Di seguito, la spiegazione del legame tra caffè e malattie renali fornita dal nefrologo Veeraish Chauhan, membro dell'American College of Internal Medicine e dell'American Society of Nephrology, secondo quanto riportato dal sito di notizie sanitarie Verywell Health.
Il dottor Chauhan ha citato i risultati di alcune ricerche, affermando quanto segue:

Numerosi studi hanno concluso che è improbabile che il caffè danneggi i reni o causi malattie renali croniche.
Foto: AI
Ricerca sul caffè e la salute dei reni
Numerosi studi hanno concluso che è improbabile che il caffè danneggi i reni o causi malattie renali croniche (MRC). Anzi, ampi studi epidemiologici hanno addirittura dimostrato che il caffè ha un effetto protettivo sulla funzionalità renale:
Uno studio del 2022 ha concluso che bere caffè ogni giorno riduce il rischio di danni renali del 15%, e bere 2-3 tazze di caffè al giorno riduce il rischio addirittura del 22-23%.
Una meta-analisi del 2016 ha confermato che il consumo di caffè non aumenta il rischio di malattie renali.
Altri studi hanno inoltre dimostrato che il consumo di caffè contenente caffeina contribuisce a ridurre il rischio di carcinoma a cellule renali.
Inoltre, il caffè è povero di potassio, il che lo rende sicuro per i pazienti affetti da malattie renali croniche se consumato con moderazione (poiché gli alimenti ricchi di potassio possono essere dannosi per i reni).
Scoppiare improvvisamente in lacrime o ridere può essere segno di instabilità emotiva o di una patologia sottostante.
Tuttavia, alcuni studi consigliano anche alle persone anziane in sovrappeso o obese e a quelle affette da sindrome metabolica di prestare attenzione al consumo di caffè per proteggere la funzionalità renale.

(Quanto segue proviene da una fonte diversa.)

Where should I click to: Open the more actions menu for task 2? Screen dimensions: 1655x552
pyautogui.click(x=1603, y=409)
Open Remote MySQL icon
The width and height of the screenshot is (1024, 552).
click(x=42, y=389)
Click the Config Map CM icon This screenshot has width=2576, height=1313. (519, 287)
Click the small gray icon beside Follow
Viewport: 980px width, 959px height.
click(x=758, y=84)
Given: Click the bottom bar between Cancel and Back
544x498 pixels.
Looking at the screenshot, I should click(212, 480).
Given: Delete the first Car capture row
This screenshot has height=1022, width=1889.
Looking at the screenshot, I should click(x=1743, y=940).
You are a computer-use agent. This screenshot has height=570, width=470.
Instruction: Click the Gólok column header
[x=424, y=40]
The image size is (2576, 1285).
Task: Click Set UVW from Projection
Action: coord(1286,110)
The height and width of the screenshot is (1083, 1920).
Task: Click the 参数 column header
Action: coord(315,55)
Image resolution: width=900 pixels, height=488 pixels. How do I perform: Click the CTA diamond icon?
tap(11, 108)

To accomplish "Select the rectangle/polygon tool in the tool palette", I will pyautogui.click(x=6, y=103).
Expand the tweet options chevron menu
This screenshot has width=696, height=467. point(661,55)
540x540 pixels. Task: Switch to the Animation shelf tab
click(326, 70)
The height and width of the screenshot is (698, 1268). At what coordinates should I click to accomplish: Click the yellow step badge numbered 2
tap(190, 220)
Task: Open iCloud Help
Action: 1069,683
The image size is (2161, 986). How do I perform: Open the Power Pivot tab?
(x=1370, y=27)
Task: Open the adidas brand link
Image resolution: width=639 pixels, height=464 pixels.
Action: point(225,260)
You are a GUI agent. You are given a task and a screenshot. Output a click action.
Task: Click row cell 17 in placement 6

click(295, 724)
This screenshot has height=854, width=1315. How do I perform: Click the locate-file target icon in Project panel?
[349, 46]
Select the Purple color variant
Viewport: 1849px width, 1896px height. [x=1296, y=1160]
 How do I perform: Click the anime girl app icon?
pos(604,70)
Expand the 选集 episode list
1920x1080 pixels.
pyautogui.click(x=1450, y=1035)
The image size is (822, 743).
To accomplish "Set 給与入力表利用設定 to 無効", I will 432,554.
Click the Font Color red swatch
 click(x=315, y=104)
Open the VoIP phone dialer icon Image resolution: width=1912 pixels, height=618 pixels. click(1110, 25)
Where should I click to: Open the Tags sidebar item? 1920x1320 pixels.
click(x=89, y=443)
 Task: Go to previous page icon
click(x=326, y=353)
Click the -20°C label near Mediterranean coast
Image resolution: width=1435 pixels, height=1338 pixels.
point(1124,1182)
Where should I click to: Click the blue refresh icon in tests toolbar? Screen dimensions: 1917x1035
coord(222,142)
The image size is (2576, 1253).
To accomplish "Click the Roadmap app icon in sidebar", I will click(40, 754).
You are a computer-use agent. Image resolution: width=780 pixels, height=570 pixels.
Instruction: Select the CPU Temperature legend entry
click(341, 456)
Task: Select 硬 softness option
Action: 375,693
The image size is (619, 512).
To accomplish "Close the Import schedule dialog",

Le persone con calcoli renali, soprattutto calcoli di ossalato di calcio, dovrebbero fare attenzione al consumo di caffè, poiché rappresenta un potenziale fattore di rischio e il suo assunzione dovrebbe essere controllato.
Caffè, ipertensione e malattie renali
L'ipertensione è la principale causa di malattie renali (dopo il diabete). Il consumo di caffè contenente caffeina può provocare un aumento temporaneo della pressione sanguigna, soprattutto negli anziani, in coloro che non bevono caffè regolarmente e in chi ha una storia di ipertensione.
Consigli per un consumo sicuro di caffè per i pazienti con problemi renali.
I pazienti affetti da malattia renale cronica possono comunque gustare il caffè in tutta sicurezza seguendo questi passaggi:
Limitatevi a non più di tre tazze di caffè al giorno. I dati dimostrano che consumare fino a tre tazze di caffè al giorno non aumenta il rischio di malattie renali in individui giovani e sani.
Secondo Verywell Health, non si dovrebbe aggiungere latte al caffè, e il caffè nero è la scelta migliore perché il latte contiene fosforo e potassio, sostanze che i reni delle persone con malattie renali non riescono a filtrare correttamente, il che può portare a complicazioni cardiache.
Se la caffeina influisce sulla pressione sanguigna, passa al tè nero o verde.